Practical conseils when test

  • Start with small data sets locally and add unit/test d'intégrations for evaluator logic.
  • Log SQL queries for a sample evaluation to check for unexpected full-table scans.
  • Test event-driven updates (e.g., new commande) and ensure segment membership changes are reflected after cron runs.
  • Use Magento's built-in cache and invalidate relevant clés when segments change to keep tableau de bord fast.

Scaling considerations

If your store has millions of clients, the naive approche will fail. Consider:

  • Pre-aggregation: run nightly jobs to compute client metrics used in conditions.
  • Sharding or partitioning the segment_client table if necessary.
  • Using read replicas for heavy SELECT loads (e.g., exports, analytics queries).
  • Caching API responses for frequently-requested segments.

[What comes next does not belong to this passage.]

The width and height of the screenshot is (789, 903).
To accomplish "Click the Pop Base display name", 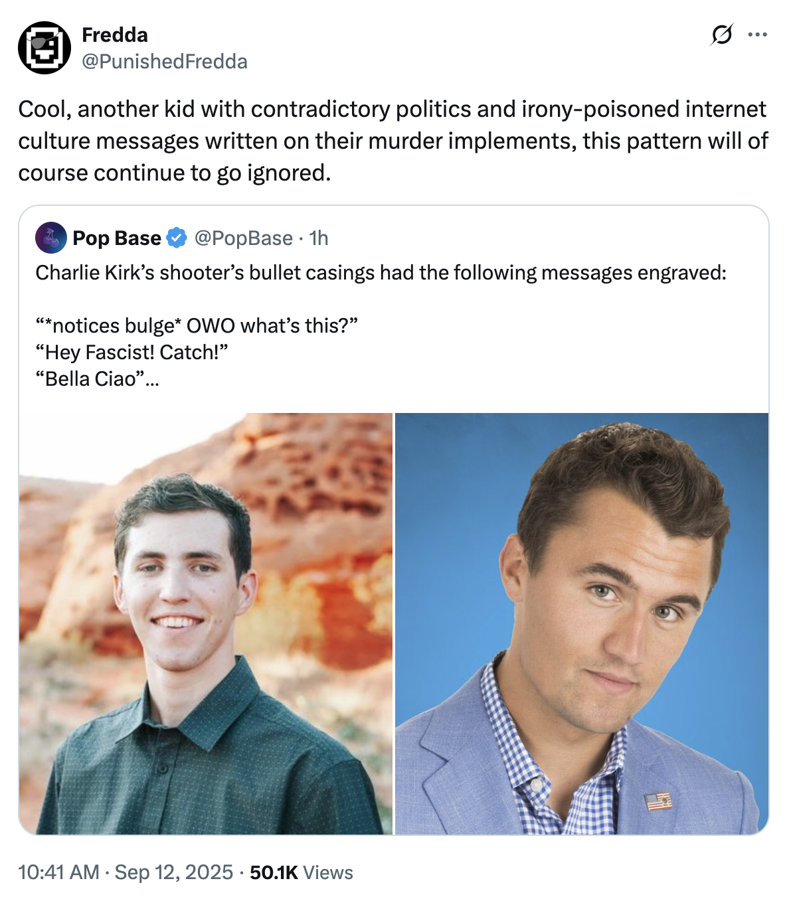I will [116, 238].
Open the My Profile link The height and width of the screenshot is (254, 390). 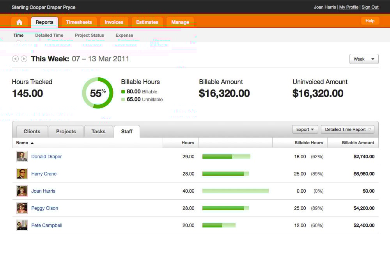(x=349, y=7)
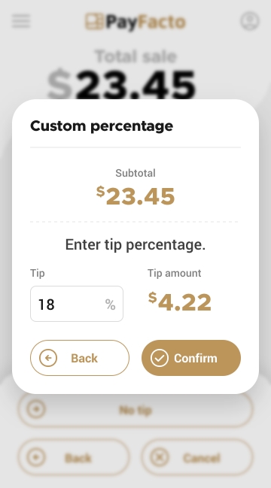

Example: Use case scenarios

Voici a few practical segments you may implement and comment represent them in conditions:

  • Recent high-valeur clients: total_spent >= 500 && last_commande_date >= 2025-06-01
  • At-risk clients: last_commande_date <= 2024-10-01 && commande_count <= 1
  • Local event invite: country_id = 'FR' && city = 'Lyon'
  • VIP group: client_group_id = 3 && loyalty_score >= 80

For each one, balance accuracy and performance. If a rule requires computing expensive aggregates, compute them ahead of time and store as attributes.

Deploying and maintaining

  • Ship as a module via composer package if you maintain mulconseille stores.
  • Document the supported operators and attributes so marketing utilisateurs know limits.
  • Monitor long-running réindexer jobs and add observability (logs, metrics).
  • Provide administrators with an "Estimate segment size" tool so they can see membership counts before triggering large exports.

Final thoughts

Building a custom client segmentation module in Magento 2 is absolutely doable and vous donne full control over how segments are defined, evaluated, and exported. The heart of the system is a good DB design, a pragmatic rule evaluator that mixes SQL and PHP depending on complexity, and a simple, safe API to let marketing systems consume segment data. Add a small analytics layer and you’ll be able to monitor performance and iterate on your campaigns.

Si vous want, I can:

  • Provide a complete skeleton module zip with fichiers and db_schema.xml ready to install.
  • Design a sample UI composant for the rule editor using Knockout + UI composants.
  • Share exemple integrations for Mailchimp and Klaviyo with sample export worker code (keeping clés and secrets secure).

Tell me which of those you'd like first and I’ll generate the concrete fichiers.

Thanks for reading — this approche devrait être a solid starting point for a Magefine-ready segmentation module that scales and integrates with the tools your marketing team already uses.